Schumer: In 2018, I was the first member of the Democratic leadership to come out in support of ending the federal prohibition. I’m sure you ask, “Well what changed?” Well, my thinking evolved. When a few of the early states — Oregon and Colorado — wanted to legalize, all the opponents talked about the parade of horribles: Crime would go up. Drug use would go up. Everything bad would happen.
The legalization of states worked out remarkably well. They were a great success. The parade of horribles never came about, and people got more freedom. And people in those states seem very happy.
I think the American people started speaking with a clear message — more than two to one — that they want the law changed. When a state like South Dakota votes by referendum to legalize, you know something is out there.

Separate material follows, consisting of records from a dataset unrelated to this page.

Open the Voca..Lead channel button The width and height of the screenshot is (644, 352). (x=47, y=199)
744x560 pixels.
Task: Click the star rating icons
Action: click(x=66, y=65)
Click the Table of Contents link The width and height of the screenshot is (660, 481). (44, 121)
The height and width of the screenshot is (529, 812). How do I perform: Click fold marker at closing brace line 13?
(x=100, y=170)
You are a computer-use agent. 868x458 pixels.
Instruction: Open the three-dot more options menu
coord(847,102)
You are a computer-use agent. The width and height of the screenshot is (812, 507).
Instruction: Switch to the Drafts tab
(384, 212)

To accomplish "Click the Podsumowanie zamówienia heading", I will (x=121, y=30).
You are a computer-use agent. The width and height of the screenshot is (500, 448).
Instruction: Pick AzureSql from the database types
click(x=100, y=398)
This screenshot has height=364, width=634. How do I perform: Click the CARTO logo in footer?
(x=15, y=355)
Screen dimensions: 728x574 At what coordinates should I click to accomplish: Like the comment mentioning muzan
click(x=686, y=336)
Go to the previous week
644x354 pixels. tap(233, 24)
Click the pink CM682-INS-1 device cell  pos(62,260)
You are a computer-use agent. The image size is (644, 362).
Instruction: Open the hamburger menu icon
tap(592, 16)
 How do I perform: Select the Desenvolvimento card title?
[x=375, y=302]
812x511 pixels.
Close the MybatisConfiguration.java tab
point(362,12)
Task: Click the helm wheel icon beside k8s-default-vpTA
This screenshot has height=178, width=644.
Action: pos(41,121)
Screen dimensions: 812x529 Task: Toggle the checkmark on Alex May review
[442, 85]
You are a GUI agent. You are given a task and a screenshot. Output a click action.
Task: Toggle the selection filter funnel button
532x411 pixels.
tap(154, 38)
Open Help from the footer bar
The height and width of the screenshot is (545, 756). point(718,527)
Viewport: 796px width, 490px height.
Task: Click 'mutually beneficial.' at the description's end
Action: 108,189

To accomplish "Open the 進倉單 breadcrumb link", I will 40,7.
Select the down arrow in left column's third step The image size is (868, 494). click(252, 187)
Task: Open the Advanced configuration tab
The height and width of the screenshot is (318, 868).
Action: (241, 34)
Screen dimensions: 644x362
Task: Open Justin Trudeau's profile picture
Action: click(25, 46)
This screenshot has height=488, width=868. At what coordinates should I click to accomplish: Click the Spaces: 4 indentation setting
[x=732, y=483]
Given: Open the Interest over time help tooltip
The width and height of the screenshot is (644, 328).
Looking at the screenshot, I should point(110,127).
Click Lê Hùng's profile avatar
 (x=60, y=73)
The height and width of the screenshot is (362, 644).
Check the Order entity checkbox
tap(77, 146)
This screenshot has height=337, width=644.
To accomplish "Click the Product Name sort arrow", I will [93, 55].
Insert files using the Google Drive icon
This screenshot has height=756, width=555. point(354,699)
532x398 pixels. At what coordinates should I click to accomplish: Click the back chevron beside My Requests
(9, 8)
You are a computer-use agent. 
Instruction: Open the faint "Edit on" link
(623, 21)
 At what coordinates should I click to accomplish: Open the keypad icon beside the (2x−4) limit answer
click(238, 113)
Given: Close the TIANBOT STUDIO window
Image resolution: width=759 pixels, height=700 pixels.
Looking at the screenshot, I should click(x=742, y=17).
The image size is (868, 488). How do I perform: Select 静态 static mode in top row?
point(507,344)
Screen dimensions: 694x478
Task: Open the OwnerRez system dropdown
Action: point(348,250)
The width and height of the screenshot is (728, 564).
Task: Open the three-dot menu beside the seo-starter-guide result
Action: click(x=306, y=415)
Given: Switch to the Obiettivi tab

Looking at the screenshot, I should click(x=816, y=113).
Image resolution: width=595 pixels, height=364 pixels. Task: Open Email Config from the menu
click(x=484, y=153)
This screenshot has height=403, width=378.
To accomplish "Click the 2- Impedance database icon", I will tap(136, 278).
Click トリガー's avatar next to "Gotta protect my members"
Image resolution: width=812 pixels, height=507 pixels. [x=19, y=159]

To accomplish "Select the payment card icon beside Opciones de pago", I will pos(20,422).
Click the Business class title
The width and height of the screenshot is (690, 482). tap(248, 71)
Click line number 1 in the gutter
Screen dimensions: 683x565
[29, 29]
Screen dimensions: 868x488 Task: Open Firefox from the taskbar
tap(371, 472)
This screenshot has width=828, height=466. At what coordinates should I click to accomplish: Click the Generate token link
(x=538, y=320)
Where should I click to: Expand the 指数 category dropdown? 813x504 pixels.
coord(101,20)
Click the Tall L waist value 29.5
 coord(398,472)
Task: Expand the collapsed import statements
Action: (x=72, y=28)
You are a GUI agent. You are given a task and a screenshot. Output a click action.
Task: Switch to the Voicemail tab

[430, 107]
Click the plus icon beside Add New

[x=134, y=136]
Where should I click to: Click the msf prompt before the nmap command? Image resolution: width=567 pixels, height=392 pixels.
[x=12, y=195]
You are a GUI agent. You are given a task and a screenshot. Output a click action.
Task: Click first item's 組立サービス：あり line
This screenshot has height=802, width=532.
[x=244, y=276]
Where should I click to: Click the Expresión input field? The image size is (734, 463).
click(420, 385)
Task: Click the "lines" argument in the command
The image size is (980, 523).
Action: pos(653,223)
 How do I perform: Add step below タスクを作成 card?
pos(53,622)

Was there a specific moment or a specific experience that you can point to and say, “This is when I started to see this issue differently?”
A while back — I can’t remember the exact year — I was in Denver. I just started talking to people, not just elected officials, but just average folks.
[They said] it benefited the state, and [didn’t] hurt the state. There were tax revenues, but people had freedom to do what they wanted to do, as long as they weren’t hurting other people. That’s part of what America is about. And they were exultant in it.
What difference does the fact that the Senate is now controlled by Democrats make for legalization, and is 51 votes enough to pass the bill that you’re about to propose?
Probably the most important power of the majority leader is the ability to put bills on the floor. And the fact that I am introducing a bill, and the fact that people will know that there will be a vote on this sooner or later — that’s the big difference.
Even when states were for this, if [then-Senate Majority Leader Mitch] McConnell wouldn’t bring the bill up, their senators were never challenged: “How are you going to vote?” And they could say, “Well … I don’t know.” They don’t have to say anything. And so the fact that every member will know once we introduce this legislation — not only that it has my support, but that it will come to the floor for a vote — is going to help move things forward in a very strong way.